Expressões de Vida

Nilza Knechtel Procopiak

Filiada às ABCA/AICA – Associações Brasileira e Internacional dos Críticos de  Arte e da  ANPAP – Associação  Nacional  dos Pesquisadores em Artes Plásticas – Comitê de História, Teoria e Crítica de Arte.

 

Linguagem artística – são duas palavras muito usadas nas artes visuais para designar a individualidade do trabalho de um artista. Entretanto, raras vezes este binômio é tão bem empregado quanto na obra extremamente pessoal de Marcelo Conrado. Isto se explica pelo fato de sua arte ser a representação viva e sintética destas mesmas palavras.

Um artista com bases firmemente ligadas à contemporaneidade, ele trabalha com uma série de elementos abstratos, delineados e já incorporados na obra, aos quais continuamente acrescenta novas configurações. Estas também vão ser absorvidas em sua linguagem e virão aflorar novamente, desenvolvendo uma espécie de moto-contínuo de criação, sempre avançando por uma gama infinda de variáveis na composição. 

 Ao contrário da obra do lituano Mark Rothko, 1903-70, que influenciou uma geração de artistas, e na qual a abstração formava campos de cor estáticos que se fundiam gradualmente uns nos outros, Conrado trabalha com o movimento e os limites.
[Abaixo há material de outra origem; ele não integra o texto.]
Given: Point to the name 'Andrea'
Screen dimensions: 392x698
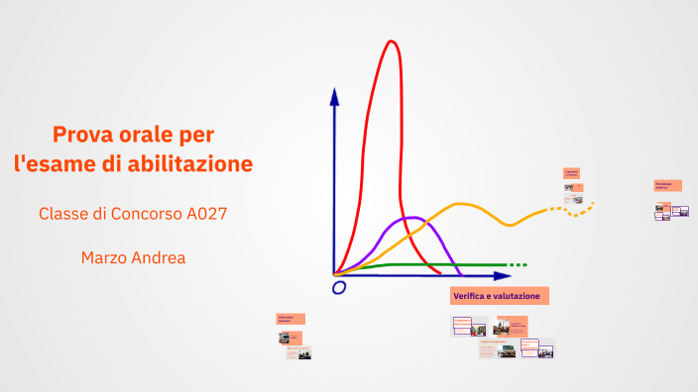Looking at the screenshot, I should pyautogui.click(x=158, y=257).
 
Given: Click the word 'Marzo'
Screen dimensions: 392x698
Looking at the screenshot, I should pyautogui.click(x=104, y=257).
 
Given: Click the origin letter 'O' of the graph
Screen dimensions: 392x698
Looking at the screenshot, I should pyautogui.click(x=339, y=287).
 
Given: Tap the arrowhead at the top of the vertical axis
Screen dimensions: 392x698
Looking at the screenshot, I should pyautogui.click(x=334, y=96).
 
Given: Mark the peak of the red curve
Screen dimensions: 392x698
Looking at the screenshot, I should pyautogui.click(x=392, y=42).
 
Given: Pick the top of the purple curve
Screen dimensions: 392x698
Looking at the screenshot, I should pyautogui.click(x=407, y=218).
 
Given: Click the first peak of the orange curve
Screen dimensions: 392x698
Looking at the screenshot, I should pyautogui.click(x=461, y=204).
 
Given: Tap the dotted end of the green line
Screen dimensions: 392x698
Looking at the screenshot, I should pyautogui.click(x=518, y=265).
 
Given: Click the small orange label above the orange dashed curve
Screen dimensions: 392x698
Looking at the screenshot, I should pyautogui.click(x=572, y=172).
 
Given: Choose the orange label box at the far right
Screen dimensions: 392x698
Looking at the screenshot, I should pyautogui.click(x=666, y=185).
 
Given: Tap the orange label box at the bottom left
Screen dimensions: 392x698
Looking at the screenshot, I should pyautogui.click(x=290, y=319).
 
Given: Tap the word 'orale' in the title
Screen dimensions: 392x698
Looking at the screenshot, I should pyautogui.click(x=145, y=134).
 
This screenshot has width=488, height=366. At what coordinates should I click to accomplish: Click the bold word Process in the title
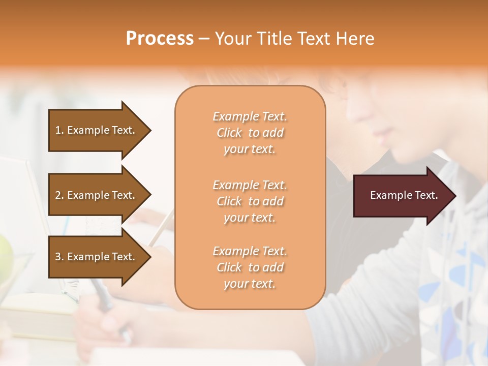coord(160,39)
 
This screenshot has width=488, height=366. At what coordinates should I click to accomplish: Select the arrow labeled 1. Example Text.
coord(97,130)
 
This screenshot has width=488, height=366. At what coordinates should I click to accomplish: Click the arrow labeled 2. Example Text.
coord(97,195)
Neste aspecto, as linhas e os traços ocupam um dos principais papéis na sua linguagem, dividindo o espaço com padrões, manchas e enfatizando as fronteiras da composição, na qual formas interpenetrantes estão continuamente interferindo umas nas outras. A mútua interferência cria no suporte uma teia de configurações entrelaçadas, que dão sentido de profundidade à obra, nela deixando rastros que percorrem caminhos como se fossem mimeses da própria e inexorável existência humana, frente a inúmeras possibilidades de escolha.

Registro da passagem dos materiais – tintas e pincéis – utilizados pelo artista, estes mapas humanos também incorporam qualidades intrínsecas à obra, provenientes dos movimentos da mão do pintor durante seu trabalho: os vestígios da passagem humana. Portanto, eles surgem como resultado do gestual do pintor, fundamentando sua expressão artística, ao mesmo tempo em que sua energia corporal se transfere para o papel através das linhas e das formas, ambas abertas e permeáveis. Assim, espontaneidade e rapidez de execução, movimentos, ora compassados, ora arrítmicos, são imanentes ao momento da elaboração e permanecem integrados à obra.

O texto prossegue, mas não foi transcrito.